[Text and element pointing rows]

--*--

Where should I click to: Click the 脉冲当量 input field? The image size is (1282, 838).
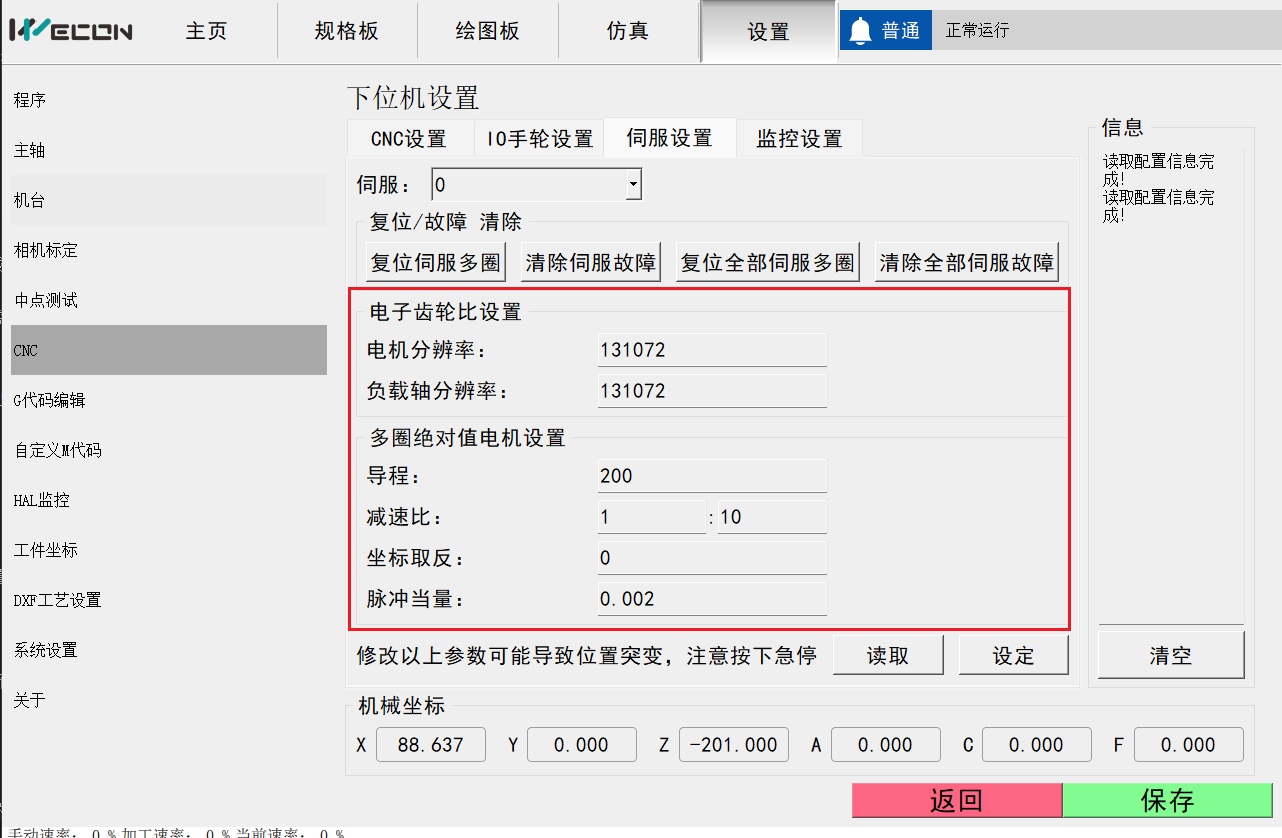click(x=711, y=599)
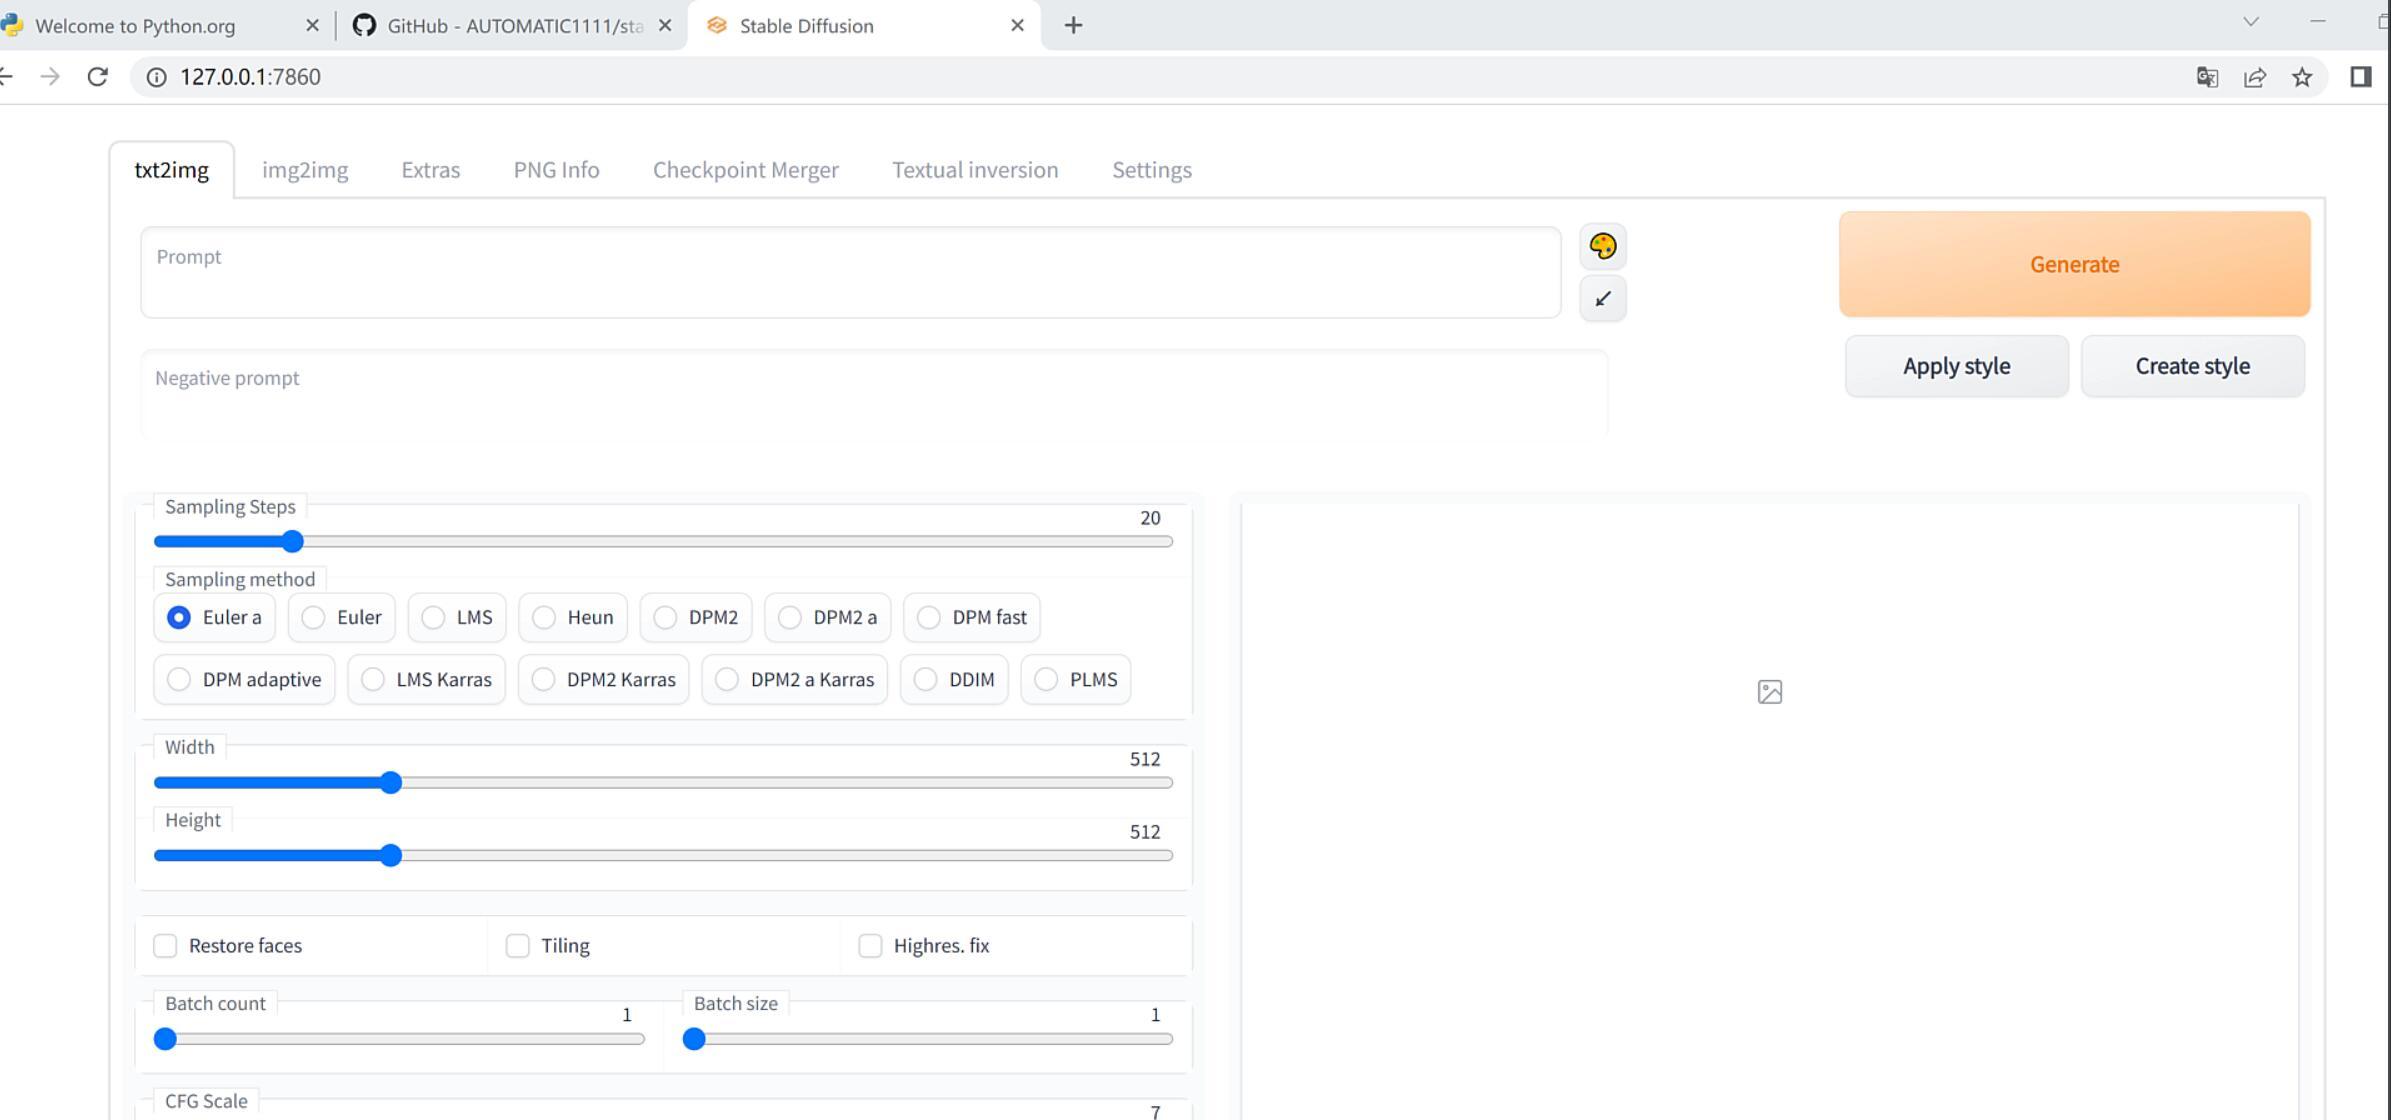2391x1120 pixels.
Task: Click the share page icon
Action: click(x=2255, y=77)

--*--

* _WHAT TO WORK ON_:
Copy every line of the rows above back word for word, without the pictures.

* _ANSWER FOR THE TASK_:
Where should I click to: Click the 脉冲当量 input field? The image size is (1282, 838).
click(x=711, y=599)
2391x1120 pixels.
Task: Click the share page icon
Action: click(x=2255, y=77)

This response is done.